Georges (Jean-Louis Trintignant) and Anne (Emmanuelle Riva)
are an octogenarian couple, both retired music teachers. One morning, during
breakfast, Anne has a catatonic episode that she cannot remember as soon as she
snaps out of it. Frightened, Georges takes her to the hospital, where an
operation goes wrong and leaves her paralyzed on her right side. Georges
promises not to take Anne back to the hospital. Anne’s condition worsens as
she’s left almost totally unable to move or speak and Georges is left to watch
the love of his life slowly deteriorate.
While there are a handful of brief appearances by other
actors (most notably Isabelle Huppert as their daughter), Trintignant and Riva
are the only major characters in the film. It’s a smart piece of casting by
Haneke, as Trintignant and Riva are former French New Wave/European cinema
stars (he of My Night with Maud, Z, and The Conformist, she of Hiroshima,
mon Amour), both part of a generation of filmmakers and directors
increasingly approaching their twilight years. The casting wouldn’t mean
anything if the two weren’t up to task, though. Trintignant gives one of his
greatest performances as a man determined to keep his wife alive, despite all
evidence pointing towards a rapidly approaching demise. His normally gentle
demeanor sometimes gives way to curt reactions towards his daughter when he
can’t bear to see Riva in pain, or towards unfeeling nurses who don’t take
proper care of his wife. Riva is equally excellent as a spirited woman whose
gradual loss of ability is only made more heartbreaking by her likability.

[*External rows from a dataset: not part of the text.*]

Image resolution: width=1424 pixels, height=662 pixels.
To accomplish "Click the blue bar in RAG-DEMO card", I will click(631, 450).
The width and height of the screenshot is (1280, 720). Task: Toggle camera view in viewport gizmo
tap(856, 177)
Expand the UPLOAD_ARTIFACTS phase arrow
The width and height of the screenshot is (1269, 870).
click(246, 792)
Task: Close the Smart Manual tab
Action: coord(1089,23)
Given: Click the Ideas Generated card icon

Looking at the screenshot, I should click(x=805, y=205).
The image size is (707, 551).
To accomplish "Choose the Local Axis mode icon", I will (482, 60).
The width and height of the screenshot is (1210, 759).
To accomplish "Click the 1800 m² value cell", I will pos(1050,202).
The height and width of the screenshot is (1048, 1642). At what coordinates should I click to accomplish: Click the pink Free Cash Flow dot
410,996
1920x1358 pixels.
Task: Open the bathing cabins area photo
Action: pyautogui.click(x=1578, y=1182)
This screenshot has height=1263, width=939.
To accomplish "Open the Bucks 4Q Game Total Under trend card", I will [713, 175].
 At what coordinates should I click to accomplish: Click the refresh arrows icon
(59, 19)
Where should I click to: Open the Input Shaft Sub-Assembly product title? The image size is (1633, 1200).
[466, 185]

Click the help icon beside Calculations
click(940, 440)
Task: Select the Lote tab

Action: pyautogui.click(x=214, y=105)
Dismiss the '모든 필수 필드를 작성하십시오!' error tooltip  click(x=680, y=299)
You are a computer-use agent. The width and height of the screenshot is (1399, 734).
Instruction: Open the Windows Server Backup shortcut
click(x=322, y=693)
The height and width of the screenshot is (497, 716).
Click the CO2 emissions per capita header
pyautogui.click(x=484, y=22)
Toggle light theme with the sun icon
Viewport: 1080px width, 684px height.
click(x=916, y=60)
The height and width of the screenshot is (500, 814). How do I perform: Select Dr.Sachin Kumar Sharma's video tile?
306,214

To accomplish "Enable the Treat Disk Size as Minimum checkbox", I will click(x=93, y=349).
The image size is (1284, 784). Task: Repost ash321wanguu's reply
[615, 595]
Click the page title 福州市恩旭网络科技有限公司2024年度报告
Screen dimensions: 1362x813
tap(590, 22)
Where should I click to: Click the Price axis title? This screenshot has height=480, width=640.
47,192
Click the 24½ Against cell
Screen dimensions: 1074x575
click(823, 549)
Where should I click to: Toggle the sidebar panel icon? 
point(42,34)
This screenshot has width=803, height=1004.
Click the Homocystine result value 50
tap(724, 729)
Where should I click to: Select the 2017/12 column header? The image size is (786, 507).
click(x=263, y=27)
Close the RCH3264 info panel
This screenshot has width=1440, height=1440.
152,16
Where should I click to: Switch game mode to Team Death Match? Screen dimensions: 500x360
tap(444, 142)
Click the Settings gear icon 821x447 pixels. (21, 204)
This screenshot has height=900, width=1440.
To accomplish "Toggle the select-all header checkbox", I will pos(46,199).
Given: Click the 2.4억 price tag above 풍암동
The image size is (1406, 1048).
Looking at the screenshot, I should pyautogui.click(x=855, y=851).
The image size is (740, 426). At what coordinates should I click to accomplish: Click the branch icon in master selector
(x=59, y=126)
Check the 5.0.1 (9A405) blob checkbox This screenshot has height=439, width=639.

Haneke doesn’t fill the film with any major set-pieces as in
Funny Games or Cache, though one startling moment near the end will no doubt wreck
audiences across the country. Mostly he boils his austere style down to its
base elements: simple but powerful and stark cinematography (with beautiful
soft lighting by master director of photography Darius Khondji), an unsparing
look at life’s most grueling moments, and an emotionally powerful core, somehow
both visceral and delicate. Haneke cuts through the potential sob-story plot
and tells a tale of how love is less about flowers and romance and more about
pushing yourself to the absolute limit to make someone’s final days more
bearable. Let no one say anymore that Haneke is heartless.